Lucy Stulz
Well-Known Member
What's wrong with calling out the beliefs of young earth creationists? If someone makes a claim about something what are you supposed to do?
Well the only thing I can figure is that they probably knew I was hoping to hear some YEC's proudly show off what I think I already suspected which is that almost none (certainly on CF) who work to have a go at "geology" have, themselves, never darkened the door of a geology class.
And they were probably right. I would like to have had a real YEC step up and say "Yeah I took intro geology and historical geology etc and I thought the whole thing was a crock" at which point it would have been fun to see how such a simple concept as one is taught in the early years of a geology major would be so easy to dismiss. Or it could have turned ugly.
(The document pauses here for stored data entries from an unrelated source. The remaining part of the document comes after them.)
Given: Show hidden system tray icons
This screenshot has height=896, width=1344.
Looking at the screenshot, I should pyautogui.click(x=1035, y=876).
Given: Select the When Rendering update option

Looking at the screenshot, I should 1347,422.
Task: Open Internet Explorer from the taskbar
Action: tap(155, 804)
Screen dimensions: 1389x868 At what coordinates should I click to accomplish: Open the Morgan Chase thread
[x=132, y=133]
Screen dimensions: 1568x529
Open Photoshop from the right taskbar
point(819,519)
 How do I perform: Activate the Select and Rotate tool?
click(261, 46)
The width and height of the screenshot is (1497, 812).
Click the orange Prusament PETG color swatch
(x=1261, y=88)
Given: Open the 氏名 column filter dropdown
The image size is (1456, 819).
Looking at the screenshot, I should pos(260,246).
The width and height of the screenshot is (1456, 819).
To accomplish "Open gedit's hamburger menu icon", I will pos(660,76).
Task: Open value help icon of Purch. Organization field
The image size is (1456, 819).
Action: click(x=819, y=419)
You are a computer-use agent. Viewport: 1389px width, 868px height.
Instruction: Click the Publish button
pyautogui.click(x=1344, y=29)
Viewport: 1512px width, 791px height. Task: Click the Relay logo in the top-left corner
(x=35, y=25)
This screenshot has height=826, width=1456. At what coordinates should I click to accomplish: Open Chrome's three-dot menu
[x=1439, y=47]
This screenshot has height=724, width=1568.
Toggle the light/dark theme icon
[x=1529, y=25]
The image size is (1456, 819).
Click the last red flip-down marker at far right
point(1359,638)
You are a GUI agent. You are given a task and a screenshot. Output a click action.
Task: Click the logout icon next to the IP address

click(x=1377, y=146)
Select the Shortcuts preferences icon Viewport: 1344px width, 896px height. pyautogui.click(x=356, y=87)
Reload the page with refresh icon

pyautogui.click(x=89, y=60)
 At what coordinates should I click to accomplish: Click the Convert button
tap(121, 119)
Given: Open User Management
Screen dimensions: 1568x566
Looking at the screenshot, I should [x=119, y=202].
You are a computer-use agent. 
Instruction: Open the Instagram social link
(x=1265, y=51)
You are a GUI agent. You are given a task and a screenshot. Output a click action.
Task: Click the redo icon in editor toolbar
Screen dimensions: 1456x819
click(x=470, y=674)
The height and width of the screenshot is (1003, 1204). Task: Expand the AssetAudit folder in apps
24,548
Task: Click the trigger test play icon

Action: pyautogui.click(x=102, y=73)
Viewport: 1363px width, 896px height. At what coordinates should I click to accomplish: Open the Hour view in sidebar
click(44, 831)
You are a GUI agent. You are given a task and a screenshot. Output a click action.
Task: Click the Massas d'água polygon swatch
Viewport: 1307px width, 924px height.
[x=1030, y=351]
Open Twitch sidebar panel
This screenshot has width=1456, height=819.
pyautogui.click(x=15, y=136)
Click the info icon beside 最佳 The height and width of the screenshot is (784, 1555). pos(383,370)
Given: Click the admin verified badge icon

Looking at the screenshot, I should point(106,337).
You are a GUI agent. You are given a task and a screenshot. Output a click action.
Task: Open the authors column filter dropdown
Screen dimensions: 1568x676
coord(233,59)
As it was when Juvenissun stepped up with his modified YEC stance I had no real problem with his position but I felt it was arbitrary and an attempt to not accept the standard...kind of a "phased-in" version of YEC.
I jumped on Juvenissun not because of his YEC-lite position so much as his maddening refusal to treat everyone like a grown up. It looked like the rest of us knew more about the topic than he did but he still insisted on acting as if he was some sort of "sensai" dripping out wisdom for our meager minds.
OR, perhaps he really did know his stuff (he has occasionally been on track for these topics but just not able to discuss it like a professional geologist), and he just opted to play it as annoying as possible.
There are real YEC's out there who have had geology classes. They seem to form the small hard-core of the "YEC Science" community and with few exceptions their science is usually easily debunked or shown to be flawed at the most basic and fundamental level. But they still come to the table with at least something to offer other than merely parrotting someone else's writings without any real comprehension.
Take for instance the Steve Austin stuff about the Mt. St. Helens K-Ar dating. The scary thing is this guy did one of the most basic bad science forms imaginable: he relied on a lab who had explicitly given the detection limits on their K-Ar system and then he took the data they provided which was below det lim and drew conclusions about the failure of the science in general!
It would be like someone saying pH meters were LIES and unplugging the pH probe from the unit and dipping it in a solution and pointing to the blank screen of the read-out and saying "Seeeee! Seeee!"
That doesn't even count the second worst thing he apparently did which was not to take account sufficiently of xenoliths !!!!
Yikes!
And the YEC crowd just gobbles this up. But all they would need is basic undergraduate science classes to understand these howlers and not pass them along as good science.
So my agenda, bad as it was, was eliminated in service to "open minded" "truth".